Такие точечные моменты в жизни появлялись, но не было какой-то системы. Господь, видимо, потихонечку меня настраивал,  а я уже на это реагировал.

Зимой 1996-97 года, во время учебы в Лесотехническом институте, мы с другом  снимали комнату у одной бабушки. Однажды так случилось, что нашей хозяйки дома не оказалось, друг Вовка ушел на лекцию, а я скуки ради решил что-нибудь почитать. На глаза попалась бабушкина Библия, — маленькая синяя книжка, какую многим в то время раздавали совершенно бесплатно.  Взял книгу,  подумал, что Новый Завет я, в принципе, знаю, — мультик ведь смотрел, «Суперкнига» называется. Был там Иисус Христос, чего-то ходил и кого-то кормил…  Думаю, дай Ветхий Завет прочитаю, там же в начале все очень сказочно о создании мира… Начал читать и за полчаса прочитал Книгу Бытия. Ну и заскучал. Решил посмотреть, а что в Новом Завете. Первое, что мне бросилось в глаза, когда я начал читать Новый Завет – это совершенно другой язык. Ощущение, что все это для меня написано, и я понимаю, что тут написано. И когда  я начал читать, уже с третьей или четвертой страницы у меня появилось удивительное ощущение, уже, наверное, связанное с действием благодати, как будто я очень сильно хотел пить и наконец-то дорвался до воды. Читаешь, читаешь, а тебе все хочется и хочется, куда-то это все вовнутрь уходило, как когда жаждешь, а потом пьешь. И меня настолько это поразило, что весь Новый Завет я практически запоем, ну конечно не за день,  но, наверное, за неделю прочитал.  Мне постоянно хотелось его читать. И были интересные ощущения – я понимал, что все, что здесь написано – правда, не было никакой критики совсем, никаких сомнений, недоумений, непониманий. Видимо Бог дал это почувствовать и понять. Конечно, спроси у меня потом, о чем я читал, я бы не смог ничего сказать, но вот когда я читал – для меня это было все само собой разумеющимся, и настолько мне это было близко и по душе! С этого момента, наверное, началось мое сознательное христианство.

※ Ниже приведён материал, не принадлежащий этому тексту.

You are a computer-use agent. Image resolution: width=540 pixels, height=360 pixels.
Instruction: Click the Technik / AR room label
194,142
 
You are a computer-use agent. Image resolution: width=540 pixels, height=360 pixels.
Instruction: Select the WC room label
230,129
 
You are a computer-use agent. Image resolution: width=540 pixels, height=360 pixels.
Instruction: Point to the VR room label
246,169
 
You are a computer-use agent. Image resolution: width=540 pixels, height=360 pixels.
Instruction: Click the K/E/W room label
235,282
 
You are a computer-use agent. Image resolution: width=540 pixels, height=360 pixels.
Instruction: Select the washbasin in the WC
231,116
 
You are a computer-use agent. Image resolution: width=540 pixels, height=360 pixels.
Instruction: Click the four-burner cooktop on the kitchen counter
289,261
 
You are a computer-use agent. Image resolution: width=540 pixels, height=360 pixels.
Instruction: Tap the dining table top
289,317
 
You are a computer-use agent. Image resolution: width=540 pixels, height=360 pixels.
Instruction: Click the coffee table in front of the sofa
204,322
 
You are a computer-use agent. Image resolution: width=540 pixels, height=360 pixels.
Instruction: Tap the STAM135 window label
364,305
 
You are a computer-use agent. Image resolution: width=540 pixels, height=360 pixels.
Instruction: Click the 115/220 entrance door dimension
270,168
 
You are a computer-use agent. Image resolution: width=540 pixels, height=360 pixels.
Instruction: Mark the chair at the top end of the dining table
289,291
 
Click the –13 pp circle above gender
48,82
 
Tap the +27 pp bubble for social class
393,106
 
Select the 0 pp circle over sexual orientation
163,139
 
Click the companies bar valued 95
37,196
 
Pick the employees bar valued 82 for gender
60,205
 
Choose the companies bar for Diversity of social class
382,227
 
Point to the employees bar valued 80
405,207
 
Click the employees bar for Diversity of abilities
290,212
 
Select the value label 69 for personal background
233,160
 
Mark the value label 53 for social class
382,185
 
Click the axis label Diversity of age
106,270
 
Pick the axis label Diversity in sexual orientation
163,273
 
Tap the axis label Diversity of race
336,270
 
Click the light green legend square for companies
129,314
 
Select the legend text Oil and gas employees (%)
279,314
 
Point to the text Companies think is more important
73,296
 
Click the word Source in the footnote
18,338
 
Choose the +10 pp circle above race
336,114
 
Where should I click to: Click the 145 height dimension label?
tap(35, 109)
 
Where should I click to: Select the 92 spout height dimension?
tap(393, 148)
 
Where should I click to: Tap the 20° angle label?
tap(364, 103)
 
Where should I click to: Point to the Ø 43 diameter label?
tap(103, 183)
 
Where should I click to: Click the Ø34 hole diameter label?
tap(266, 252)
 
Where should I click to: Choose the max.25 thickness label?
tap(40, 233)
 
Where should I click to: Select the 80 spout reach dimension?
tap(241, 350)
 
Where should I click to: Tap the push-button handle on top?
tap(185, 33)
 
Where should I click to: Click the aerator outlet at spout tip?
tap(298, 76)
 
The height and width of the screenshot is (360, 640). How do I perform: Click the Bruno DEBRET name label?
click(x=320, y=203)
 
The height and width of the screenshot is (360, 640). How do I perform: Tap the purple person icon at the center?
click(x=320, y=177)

В то время потребности в Церкви у меня не было совсем. Тогда были первые опыты молитвы, «Отче Наш» на бумажку выписал и читал утром и вечером, и очень мне это нравилось. Какое-то понимание пришло, что хорошо, а что плохо, какие-то вещи я уже стал себе не позволять, какие-то наоборот позволял из тех соображений, что об этом ведь не написано, значит это можно. Была эпоха споров со своими друзьями, они моих взглядов не разделяли, я дико на них обижался, спорил, ругался, уходил из компании. Хотя все мои споры были очень неглубокими. Помню такое большое желание найти единомышленников, единоверцев, чтобы можно было поговорить о том, что я переживаю. Это очень важно. И когда я пришел потом в Церковь – я увидел ее плюсы еще и с этой стороны, — это то место, где ты не один, где есть люди, для которых твои ценности такие же ценности.

И так прошел год. Пытался поститься, не зная, как это делать. Сначала думал, что пост — это жесткая голодовка. В этом плане без Церкви  тебя словно в море выкинули, ну поплаваешь ты некоторое время, но, не зная, куда плыть, как плыть, еще и утонешь… Однажды чуть не попал в секту. Подошли ко мне какие-то проповедники, по-моему, из Церкви Христа, в которой было очень много молодежи тогда, и стали спрашивать, верю ли я в Бога. Я говорю – «ДА!» Они поинтересовались, где учусь, позвали меня с собой изучать Библию…Но в тот день я был очень занят в институте, да к тому же стеснительным был — как пойду туда, где никого не знаю? И не пошел, и слава Богу. Потом понял, что я бы оттуда не вышел. В силу юношеского максимализма я бы искренне поверил этим людям, раз о Христе говорят, и потом попробуй, измени меня!

о. Анатолий Куликов

о. Анатолий Куликов на стройке храма свт. Луки — подписываем именные кирпичики!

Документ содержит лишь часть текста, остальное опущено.